An article on “The platformisation of software development: Connective coding and platform vernaculars on GitHub” by Liliana Bounegru has just been published in Convergence: The International Journal of Research into New Media Technologies.
The article is accompanied by a set of free tools for researching Github co-developed by Liliana with the Digital Methods Initiative – including to:
- Extract the meta-data of organizations on Github
- Extract the meta-data of Github repositories
- Scrape Github for forks of projects
- Scrape Github for user interactions and user to repository relations
- Extract meta-data about users on Github
- Find out which users contributed source code to Github repositories
The article is available open access here. The abstract is copied below.

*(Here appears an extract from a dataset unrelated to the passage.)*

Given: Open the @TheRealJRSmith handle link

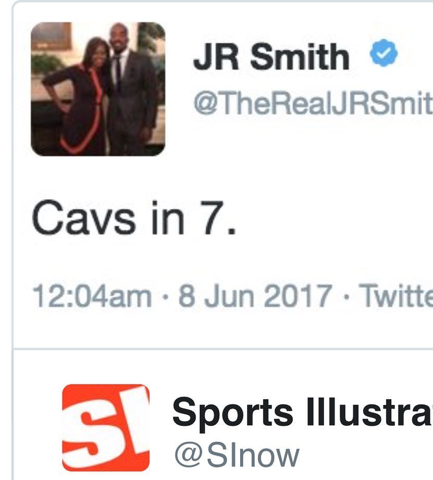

This article contributes to recent scholarship on platform, software and media studies by critically engaging with the ‘social coding’ platform GitHub, one of the most prominent actors in the online proprietary and F/OSS (free and/or open-source software) code hosting space. It examines the platformisation of software and project development on GitHub by combining institutional and cultural analysis. The institutional analysis focuses on critically examining the platform from a material-economic perspective to understand how it configures contemporary software and project development work. It proposes the concept of ‘connective coding’ to characterise how software intermediaries such as GitHub configure, valorise and capitalise on public repositories, developer and organisation profiles. This institutional perspective is complemented by a case study analysing cultural practices mediated by the platform. The case study examines the platform vernaculars of news media and journalism initiatives highlighted by Source, a key publication in the newsroom software development space, and how GitHub modulates visibility in this space. It finds that the high-visibility platform vernacular of this news media and journalism space is dominated by a mix of established actors such as the New York Times, the Guardian and Bloomberg, as well as more recent actors and initiatives such as ProPublica and Document Cloud. This high-visibility news media and journalism platform vernacular is characterised by multiple F/OSS and F/OSS-inspired practices and styles. Finally, by contrast, low-visibility public repositories in this space may be seen as indicative of GitHub’s role in facilitating various kinds of ‘post-F/OSS’ software development cultures.